(Input data):
__________________________________________________

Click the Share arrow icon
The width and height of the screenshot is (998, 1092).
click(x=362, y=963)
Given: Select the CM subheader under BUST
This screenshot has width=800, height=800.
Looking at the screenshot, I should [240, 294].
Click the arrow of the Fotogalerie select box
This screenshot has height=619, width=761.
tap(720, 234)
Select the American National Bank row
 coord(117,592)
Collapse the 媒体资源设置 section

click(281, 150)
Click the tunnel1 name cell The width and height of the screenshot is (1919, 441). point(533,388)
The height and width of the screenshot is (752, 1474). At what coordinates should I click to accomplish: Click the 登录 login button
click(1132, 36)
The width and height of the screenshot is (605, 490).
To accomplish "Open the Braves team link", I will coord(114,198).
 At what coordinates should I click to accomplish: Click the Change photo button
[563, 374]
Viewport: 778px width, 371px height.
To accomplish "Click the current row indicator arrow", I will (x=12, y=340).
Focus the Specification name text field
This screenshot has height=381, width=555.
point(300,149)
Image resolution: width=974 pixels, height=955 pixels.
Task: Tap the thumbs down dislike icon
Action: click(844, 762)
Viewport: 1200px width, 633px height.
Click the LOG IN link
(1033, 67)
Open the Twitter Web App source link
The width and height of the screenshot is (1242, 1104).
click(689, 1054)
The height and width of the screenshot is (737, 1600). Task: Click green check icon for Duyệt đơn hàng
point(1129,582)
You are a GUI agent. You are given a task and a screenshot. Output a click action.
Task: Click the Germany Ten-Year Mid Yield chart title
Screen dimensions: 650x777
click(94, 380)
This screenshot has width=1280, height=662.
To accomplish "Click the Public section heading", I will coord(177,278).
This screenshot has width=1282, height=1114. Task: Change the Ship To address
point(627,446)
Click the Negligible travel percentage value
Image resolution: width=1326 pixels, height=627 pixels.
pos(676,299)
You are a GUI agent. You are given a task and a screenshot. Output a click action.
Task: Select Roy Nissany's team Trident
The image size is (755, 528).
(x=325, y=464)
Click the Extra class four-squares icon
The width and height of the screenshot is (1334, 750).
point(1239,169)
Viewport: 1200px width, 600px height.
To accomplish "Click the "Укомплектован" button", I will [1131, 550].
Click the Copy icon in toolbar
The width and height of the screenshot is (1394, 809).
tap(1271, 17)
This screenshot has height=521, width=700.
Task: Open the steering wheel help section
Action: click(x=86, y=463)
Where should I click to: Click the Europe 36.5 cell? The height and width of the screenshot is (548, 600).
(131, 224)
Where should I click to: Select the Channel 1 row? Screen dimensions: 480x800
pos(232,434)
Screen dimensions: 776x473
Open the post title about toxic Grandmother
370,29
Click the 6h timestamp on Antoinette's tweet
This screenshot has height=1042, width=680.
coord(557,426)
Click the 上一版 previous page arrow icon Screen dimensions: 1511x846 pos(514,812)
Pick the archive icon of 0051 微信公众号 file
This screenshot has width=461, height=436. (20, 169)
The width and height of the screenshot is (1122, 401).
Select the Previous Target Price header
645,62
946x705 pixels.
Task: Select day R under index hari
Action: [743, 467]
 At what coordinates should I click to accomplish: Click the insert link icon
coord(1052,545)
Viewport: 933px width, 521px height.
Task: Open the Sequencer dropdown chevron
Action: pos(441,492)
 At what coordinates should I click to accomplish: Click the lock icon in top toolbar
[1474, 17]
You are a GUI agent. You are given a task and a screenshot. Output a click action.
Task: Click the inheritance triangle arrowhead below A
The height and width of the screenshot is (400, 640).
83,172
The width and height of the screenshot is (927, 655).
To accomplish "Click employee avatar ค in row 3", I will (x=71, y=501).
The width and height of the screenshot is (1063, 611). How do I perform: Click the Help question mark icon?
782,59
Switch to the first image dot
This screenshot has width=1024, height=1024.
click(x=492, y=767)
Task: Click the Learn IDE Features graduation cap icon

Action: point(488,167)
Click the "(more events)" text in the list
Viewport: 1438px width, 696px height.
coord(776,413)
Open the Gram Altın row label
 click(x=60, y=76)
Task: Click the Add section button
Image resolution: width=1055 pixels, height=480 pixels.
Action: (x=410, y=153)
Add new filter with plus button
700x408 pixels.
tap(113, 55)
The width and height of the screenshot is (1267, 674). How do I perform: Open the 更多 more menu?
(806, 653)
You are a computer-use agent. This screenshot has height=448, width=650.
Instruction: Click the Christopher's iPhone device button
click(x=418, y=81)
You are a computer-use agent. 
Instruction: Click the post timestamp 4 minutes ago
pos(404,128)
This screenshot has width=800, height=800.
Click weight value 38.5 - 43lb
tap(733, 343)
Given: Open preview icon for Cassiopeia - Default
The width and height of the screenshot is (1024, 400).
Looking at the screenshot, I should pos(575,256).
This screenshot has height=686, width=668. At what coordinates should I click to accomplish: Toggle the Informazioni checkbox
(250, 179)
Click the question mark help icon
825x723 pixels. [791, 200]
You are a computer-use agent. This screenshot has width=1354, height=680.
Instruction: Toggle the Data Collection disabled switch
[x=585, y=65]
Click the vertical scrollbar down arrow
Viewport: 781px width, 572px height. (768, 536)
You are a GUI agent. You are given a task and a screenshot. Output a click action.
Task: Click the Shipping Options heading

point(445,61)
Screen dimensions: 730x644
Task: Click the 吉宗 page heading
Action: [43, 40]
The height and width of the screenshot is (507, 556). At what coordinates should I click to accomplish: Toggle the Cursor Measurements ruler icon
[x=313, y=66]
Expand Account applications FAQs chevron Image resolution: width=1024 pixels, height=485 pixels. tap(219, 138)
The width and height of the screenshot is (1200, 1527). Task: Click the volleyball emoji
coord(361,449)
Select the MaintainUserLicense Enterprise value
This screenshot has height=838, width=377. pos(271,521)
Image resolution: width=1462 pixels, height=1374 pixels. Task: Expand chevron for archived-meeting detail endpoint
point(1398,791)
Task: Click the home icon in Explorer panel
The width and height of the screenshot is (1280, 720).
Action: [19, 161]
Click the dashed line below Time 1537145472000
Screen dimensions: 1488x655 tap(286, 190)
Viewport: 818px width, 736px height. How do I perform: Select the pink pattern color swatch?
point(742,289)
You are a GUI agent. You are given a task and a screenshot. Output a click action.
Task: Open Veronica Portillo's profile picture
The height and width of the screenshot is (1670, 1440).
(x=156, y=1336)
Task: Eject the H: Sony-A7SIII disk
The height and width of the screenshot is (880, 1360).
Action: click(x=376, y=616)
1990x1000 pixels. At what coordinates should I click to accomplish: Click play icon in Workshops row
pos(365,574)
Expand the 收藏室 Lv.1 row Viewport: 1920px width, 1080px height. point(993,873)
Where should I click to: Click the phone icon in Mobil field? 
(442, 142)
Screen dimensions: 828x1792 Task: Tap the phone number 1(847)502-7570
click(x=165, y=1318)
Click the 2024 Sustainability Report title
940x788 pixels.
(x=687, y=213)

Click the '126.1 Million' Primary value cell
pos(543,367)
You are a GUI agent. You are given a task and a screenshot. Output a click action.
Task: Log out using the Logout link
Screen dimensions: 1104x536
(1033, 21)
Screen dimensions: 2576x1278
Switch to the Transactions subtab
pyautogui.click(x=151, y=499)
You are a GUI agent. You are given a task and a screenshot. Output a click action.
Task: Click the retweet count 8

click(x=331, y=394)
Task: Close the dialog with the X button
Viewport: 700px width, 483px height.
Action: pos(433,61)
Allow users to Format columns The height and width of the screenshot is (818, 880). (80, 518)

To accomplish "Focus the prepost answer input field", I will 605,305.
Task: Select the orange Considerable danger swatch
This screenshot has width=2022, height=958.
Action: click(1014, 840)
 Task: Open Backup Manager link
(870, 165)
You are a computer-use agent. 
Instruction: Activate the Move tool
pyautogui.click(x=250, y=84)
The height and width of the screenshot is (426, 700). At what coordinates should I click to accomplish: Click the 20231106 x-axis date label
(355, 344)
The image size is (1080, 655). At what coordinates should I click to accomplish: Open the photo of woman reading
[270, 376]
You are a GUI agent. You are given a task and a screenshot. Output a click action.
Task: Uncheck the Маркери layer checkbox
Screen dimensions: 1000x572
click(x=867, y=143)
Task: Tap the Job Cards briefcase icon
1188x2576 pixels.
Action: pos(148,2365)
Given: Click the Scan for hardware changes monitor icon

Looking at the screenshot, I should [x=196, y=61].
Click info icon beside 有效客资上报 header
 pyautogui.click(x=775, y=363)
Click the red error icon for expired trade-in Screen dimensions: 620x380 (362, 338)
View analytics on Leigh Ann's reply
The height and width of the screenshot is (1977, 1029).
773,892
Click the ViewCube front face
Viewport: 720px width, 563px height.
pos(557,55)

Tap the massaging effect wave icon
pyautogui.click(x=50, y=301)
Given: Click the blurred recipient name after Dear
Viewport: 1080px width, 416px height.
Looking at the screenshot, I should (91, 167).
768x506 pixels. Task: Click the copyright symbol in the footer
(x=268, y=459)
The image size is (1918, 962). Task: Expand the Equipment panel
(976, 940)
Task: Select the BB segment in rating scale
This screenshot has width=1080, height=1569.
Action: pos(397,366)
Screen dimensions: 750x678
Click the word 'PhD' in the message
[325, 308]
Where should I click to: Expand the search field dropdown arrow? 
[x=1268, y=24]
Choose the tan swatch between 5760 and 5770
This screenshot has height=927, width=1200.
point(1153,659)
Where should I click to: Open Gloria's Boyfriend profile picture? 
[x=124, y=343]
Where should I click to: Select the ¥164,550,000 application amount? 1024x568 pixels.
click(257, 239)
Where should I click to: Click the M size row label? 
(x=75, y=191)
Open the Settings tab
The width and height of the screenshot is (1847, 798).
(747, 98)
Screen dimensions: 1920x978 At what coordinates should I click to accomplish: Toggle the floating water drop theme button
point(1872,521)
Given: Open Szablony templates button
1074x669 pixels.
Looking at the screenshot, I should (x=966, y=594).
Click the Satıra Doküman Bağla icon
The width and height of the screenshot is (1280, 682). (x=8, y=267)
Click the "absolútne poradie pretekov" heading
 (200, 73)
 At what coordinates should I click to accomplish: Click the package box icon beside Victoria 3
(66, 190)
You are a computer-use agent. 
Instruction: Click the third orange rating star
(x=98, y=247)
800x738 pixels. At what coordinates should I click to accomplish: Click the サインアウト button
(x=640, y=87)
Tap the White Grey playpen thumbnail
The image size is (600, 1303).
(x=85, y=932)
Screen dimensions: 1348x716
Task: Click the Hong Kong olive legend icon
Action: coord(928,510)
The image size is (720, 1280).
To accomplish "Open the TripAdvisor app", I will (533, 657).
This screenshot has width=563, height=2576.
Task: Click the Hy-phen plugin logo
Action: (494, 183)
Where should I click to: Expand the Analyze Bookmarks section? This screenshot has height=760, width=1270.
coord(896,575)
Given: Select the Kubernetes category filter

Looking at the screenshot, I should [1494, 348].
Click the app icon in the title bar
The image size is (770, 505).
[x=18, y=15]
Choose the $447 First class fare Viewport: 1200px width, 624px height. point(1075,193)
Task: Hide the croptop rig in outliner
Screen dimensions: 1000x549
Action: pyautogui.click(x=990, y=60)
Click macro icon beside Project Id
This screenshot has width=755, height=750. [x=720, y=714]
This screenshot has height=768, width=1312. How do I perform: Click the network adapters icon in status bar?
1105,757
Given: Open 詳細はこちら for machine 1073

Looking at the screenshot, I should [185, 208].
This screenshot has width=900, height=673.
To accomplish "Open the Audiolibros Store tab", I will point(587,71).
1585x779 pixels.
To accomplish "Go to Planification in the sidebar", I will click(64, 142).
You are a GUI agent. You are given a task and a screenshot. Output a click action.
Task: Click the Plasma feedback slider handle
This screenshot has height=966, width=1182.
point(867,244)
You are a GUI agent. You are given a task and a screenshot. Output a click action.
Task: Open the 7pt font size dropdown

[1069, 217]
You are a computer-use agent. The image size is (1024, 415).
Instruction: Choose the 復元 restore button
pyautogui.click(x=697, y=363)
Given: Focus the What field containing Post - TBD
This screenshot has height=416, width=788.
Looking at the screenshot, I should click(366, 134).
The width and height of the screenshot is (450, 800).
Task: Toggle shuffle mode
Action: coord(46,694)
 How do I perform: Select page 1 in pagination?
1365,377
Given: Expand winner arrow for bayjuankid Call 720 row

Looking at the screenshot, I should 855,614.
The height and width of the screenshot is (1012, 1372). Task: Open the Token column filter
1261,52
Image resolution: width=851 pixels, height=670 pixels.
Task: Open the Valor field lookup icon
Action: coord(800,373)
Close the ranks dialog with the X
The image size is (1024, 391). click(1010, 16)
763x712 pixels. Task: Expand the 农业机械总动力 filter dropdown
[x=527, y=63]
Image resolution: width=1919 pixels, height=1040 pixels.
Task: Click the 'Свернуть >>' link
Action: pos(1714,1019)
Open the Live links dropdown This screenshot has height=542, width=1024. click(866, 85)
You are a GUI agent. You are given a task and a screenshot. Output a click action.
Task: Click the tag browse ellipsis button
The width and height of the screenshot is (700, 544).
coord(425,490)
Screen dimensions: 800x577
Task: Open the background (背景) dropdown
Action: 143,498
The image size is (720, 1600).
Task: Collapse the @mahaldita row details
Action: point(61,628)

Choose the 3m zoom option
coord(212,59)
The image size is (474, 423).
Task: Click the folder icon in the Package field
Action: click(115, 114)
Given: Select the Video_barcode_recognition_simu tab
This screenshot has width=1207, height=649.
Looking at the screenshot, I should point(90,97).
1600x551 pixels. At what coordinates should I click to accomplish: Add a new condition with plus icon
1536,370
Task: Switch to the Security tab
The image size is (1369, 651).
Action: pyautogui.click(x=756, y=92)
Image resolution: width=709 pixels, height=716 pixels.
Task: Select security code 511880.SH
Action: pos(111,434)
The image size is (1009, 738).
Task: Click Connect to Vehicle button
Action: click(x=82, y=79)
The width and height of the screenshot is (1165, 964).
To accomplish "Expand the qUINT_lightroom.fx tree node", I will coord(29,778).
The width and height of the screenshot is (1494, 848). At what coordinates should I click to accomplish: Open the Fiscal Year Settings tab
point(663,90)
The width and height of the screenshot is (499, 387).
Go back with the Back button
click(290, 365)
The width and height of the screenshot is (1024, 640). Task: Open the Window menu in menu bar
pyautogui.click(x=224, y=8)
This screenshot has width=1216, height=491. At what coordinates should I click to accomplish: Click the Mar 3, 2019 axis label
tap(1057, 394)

__________________________________________________

(Required work):
With the line holding "Given: Click the Scan" as the first and the line holding "Open the Settings tab" as the last, please transcribe exactly the lines of the material above in that range and nothing else.

(Exercise answer):
Given: Click the Scan for hardware changes monitor icon

Looking at the screenshot, I should [x=196, y=61].
Click info icon beside 有效客资上报 header
 pyautogui.click(x=775, y=363)
Click the red error icon for expired trade-in Screen dimensions: 620x380 (362, 338)
View analytics on Leigh Ann's reply
The height and width of the screenshot is (1977, 1029).
773,892
Click the ViewCube front face
Viewport: 720px width, 563px height.
pos(557,55)

Tap the massaging effect wave icon
pyautogui.click(x=50, y=301)
Given: Click the blurred recipient name after Dear
Viewport: 1080px width, 416px height.
Looking at the screenshot, I should (91, 167).
768x506 pixels. Task: Click the copyright symbol in the footer
(x=268, y=459)
The image size is (1918, 962). Task: Expand the Equipment panel
(976, 940)
Task: Select the BB segment in rating scale
This screenshot has width=1080, height=1569.
Action: pos(397,366)
Screen dimensions: 750x678
Click the word 'PhD' in the message
[325, 308]
Where should I click to: Expand the search field dropdown arrow? 
[x=1268, y=24]
Choose the tan swatch between 5760 and 5770
This screenshot has height=927, width=1200.
point(1153,659)
Where should I click to: Open Gloria's Boyfriend profile picture? 
[x=124, y=343]
Where should I click to: Select the ¥164,550,000 application amount? 1024x568 pixels.
click(257, 239)
Where should I click to: Click the M size row label? 
(x=75, y=191)
Open the Settings tab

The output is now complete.